関連リンク:https://www.u-can.co.jp/houjin/column/cl017.html
全社的にオンボーディングへの意識づけをする
オンボーディングは、社内全体で入社したての従業員を育成する動きが大切です。人事部や配属部署をはじめ、すべての従業員が入社を歓迎し、支援する体制が求められます。社内全体にオンボーディングへの理解を促す過程で、支援についても意識づけをしましょう。 例えば、従業員同士の自然な交流を生み出す取り組みを実施すれば、従業員が職場に馴染みやすくなります。
デジタルツールを効果的に活用する
オンボーディングでは、LMS(学習管理システム)やチャットツール、動画研修などのデジタルツールの活用が効果的です。
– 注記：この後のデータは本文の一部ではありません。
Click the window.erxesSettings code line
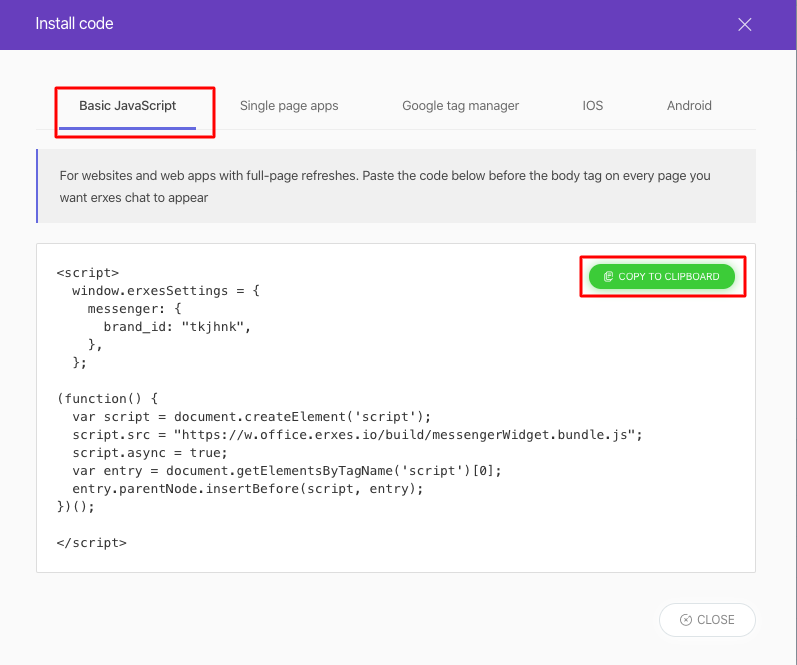The width and height of the screenshot is (797, 665). (x=165, y=290)
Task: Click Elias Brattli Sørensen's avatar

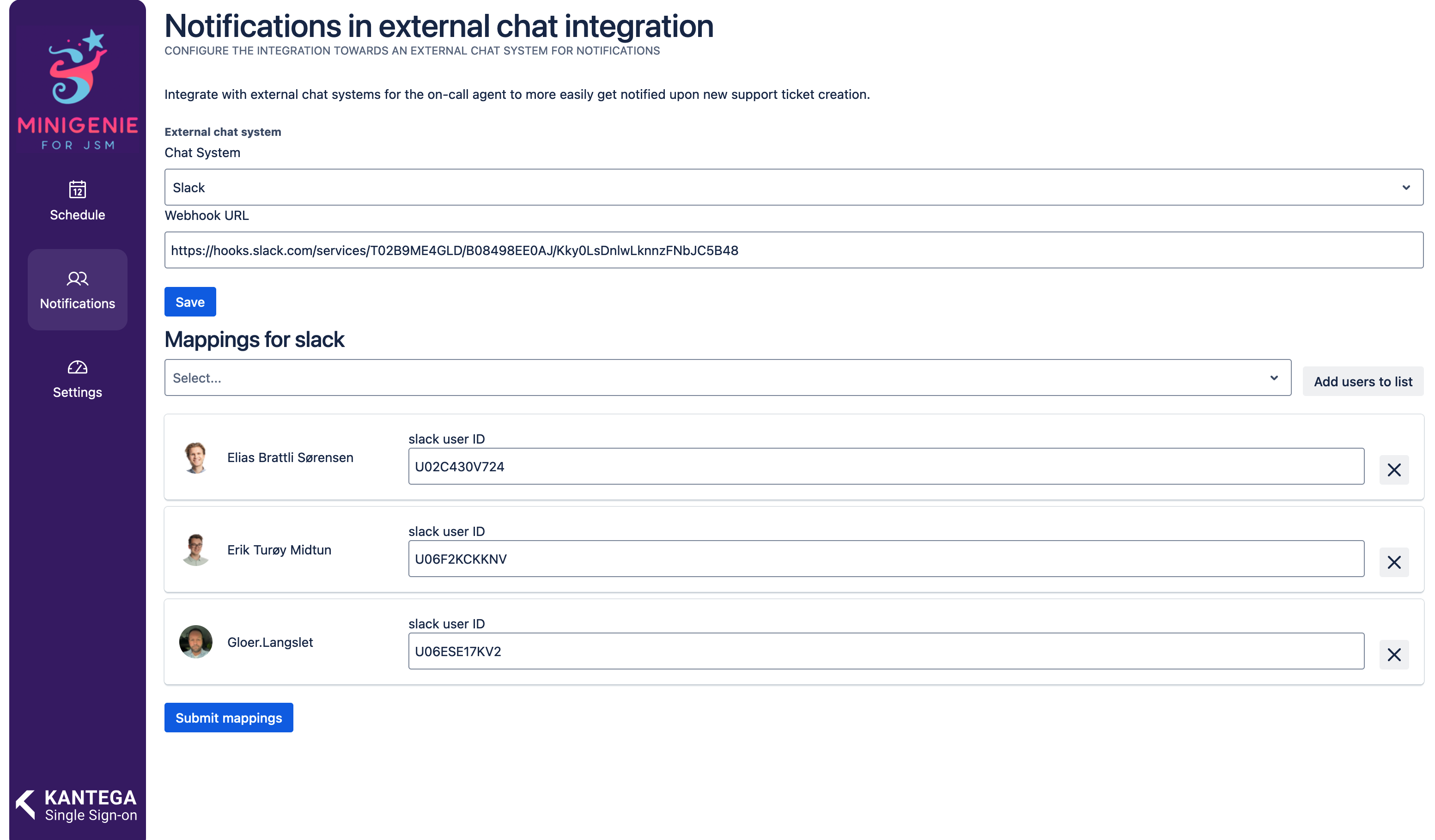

LMSはeラーニングの進捗管理やテスト機能に優れ、体系的な学習の支援に向いています。チャットツール(例:Slack、Teams)は、気軽な質問や情報共有を促進し、孤立感の軽減にも有効です。動画研修は繰り返し視聴できるため、自分のペースで学習が可能です。それぞれの優れた点を組み合わせることで、効率的で柔軟なオンボーディングが実現できます。
オンボーディングの導入事例から学べることとは
近年、多くの企業がオンボーディングを導入し、課題解決に成功しています。以下で紹介する2社は、オンボーディングを導入した代表的な例です。オンボーディングの導入を検討する際の参考にしてください。
A社(インターネット関連会社)
A社は、従業員の帰属意識の希薄さに課題を抱えており、オンボーディングを活用した課題解決に取り組みました。社内全体で取り組む方法に切り替えたため、入社直後の従業員をすべての従業員で育成する風土が生まれ、課題解決につながった事例です。
B社(ソフトウェア開発会社)
B社は、企業規模が大きくなり、急激に従業員数が増加したことで、入社間もない従業員の経験値やスキルの差に課題がありました。入社後の3か月間限定で受講できる企業や自社製品について学べる研修の場を設けた結果、従業員のスキルが一定のレベルまで向上し、課題解決に成功しました。
まとめ
オンボーディングは、入社した従業員の職場への順応、早期退職の防止、教育格差をなくすなどの目的で実施する教育方法です。企業がそれぞれ抱える課題解決の方法として、多くの企業でオンボーディングが導入されています。導入する際は、社内全体で入社直後の従業員を支援する体制・仕組みを構築することが大切です。